= SELECTED TEXT =
# Oppo's wireless speakers with Dirac speaker/room calibration



## Flak (Nov 15, 2013)

Oppo is going to release a line of compact wireless active speakers that will be the first in the world to feature Dirac's brand new and easy-to-use speaker/room correction software tailored for Android and iOS devices.
Those interested in minimum size will appreciate the performance of one or more of these Oppo's Dirac enabled wireless speakers corrected and playing with the same smartphone/tablet that has previously taken measurements.

Evolution in convergent technologies is making available new dimensions/performance/costs ratios, details here:
http://www.audioxpress.com/article/...-oppo-digital-features-dirac-room-calibration

What is unique in Oppo's Sonica speakers is that they use Dirac Mobile Calibration, a mobile user-friendly version of Dirac Live that applies speaker and room correction with four measurements taken with the same smartphone that will then be used as a player.
I have screen previews... they are not final but they convey the idea



















 Flavio


----------



## Flak (Nov 15, 2013)

= DATA PROVIDED =
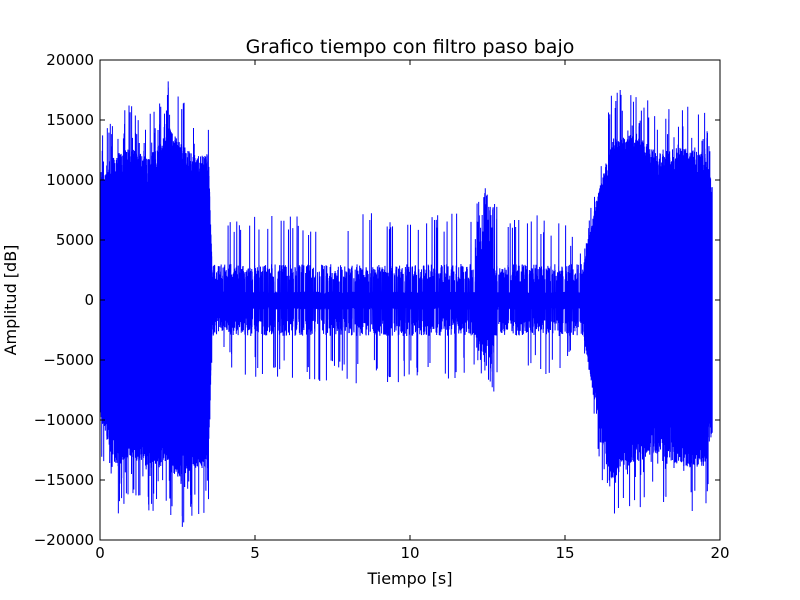 This screenshot has height=600, width=800. I want to click on x-tick-label: 10, so click(410, 553).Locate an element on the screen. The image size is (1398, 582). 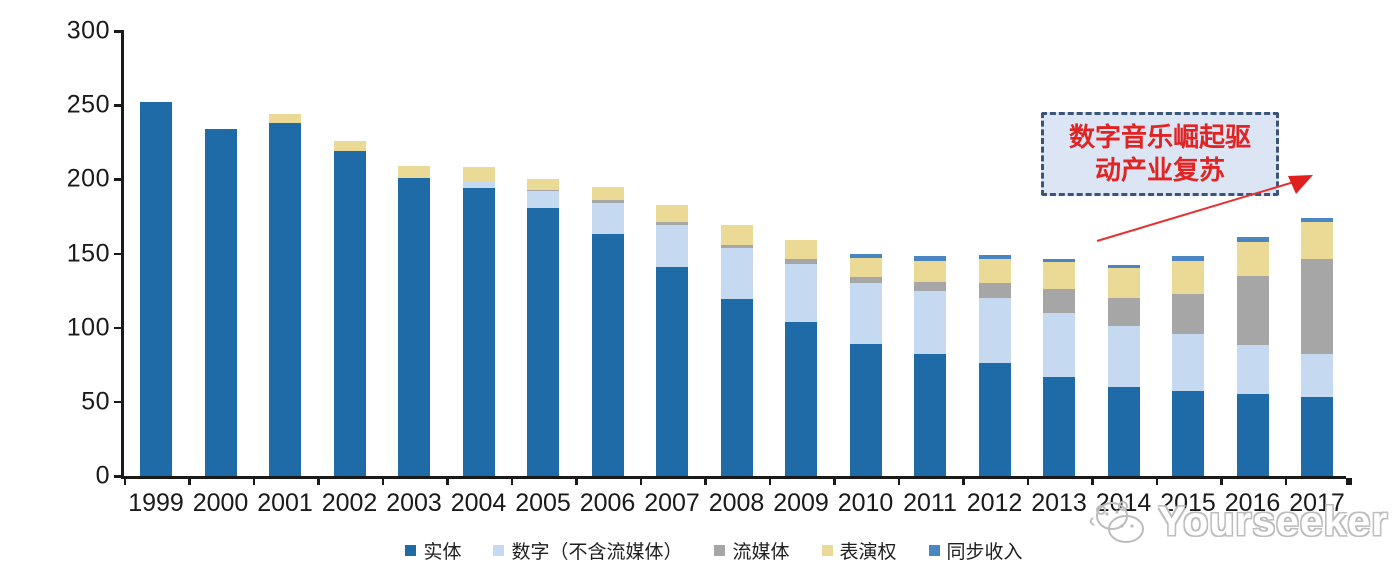
x-axis-label: 2011 is located at coordinates (930, 503). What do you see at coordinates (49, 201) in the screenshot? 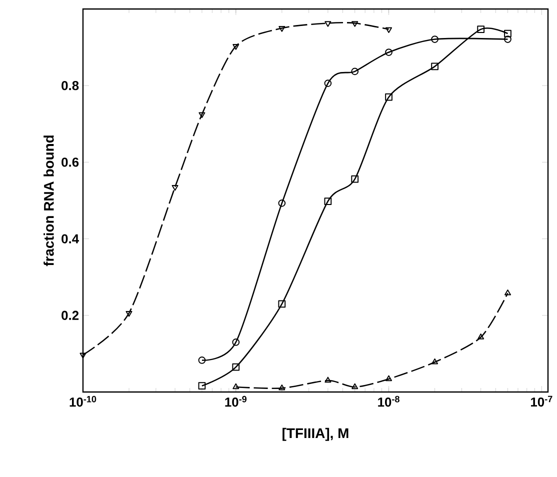
I see `y-axis-title: fraction RNA bound` at bounding box center [49, 201].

= WORK TASK A =
Answer from the thread on Oppo's wireless speakers:
(i) Which platforms is Dirac's new correction software tailored for?
(ii) What are Oppo's speakers called?
(iii) How many measurements does Dirac Mobile Calibration take?
= WORK TASK B =
Carry on the thread on Oppo's wireless speakers from the point where it stops.
The records play no part in the tasks.

= TASK OUTPUT A =
(i) Android and iOS devices
(ii) Sonica
(iii) Four

= TASK OUTPUT B =
A question that I've just received made me realize that I have to explain the reasoning behind this Dirac app that can be used by all recent iOS and Android smartphones/tablets but is linked to a dedicated range of Oppo Sonica models...

the advantage of using dedicated DSP powered speakers like these Oppo speakers, where there is a runtime running our filter, is the fact that all music from all sources can take advantage of the room calibration offered by this Dirac app... in other words room calibration is not limited to the music played by the iOS/Android smartphone/tablet that has been used to take measurements and compute the filters.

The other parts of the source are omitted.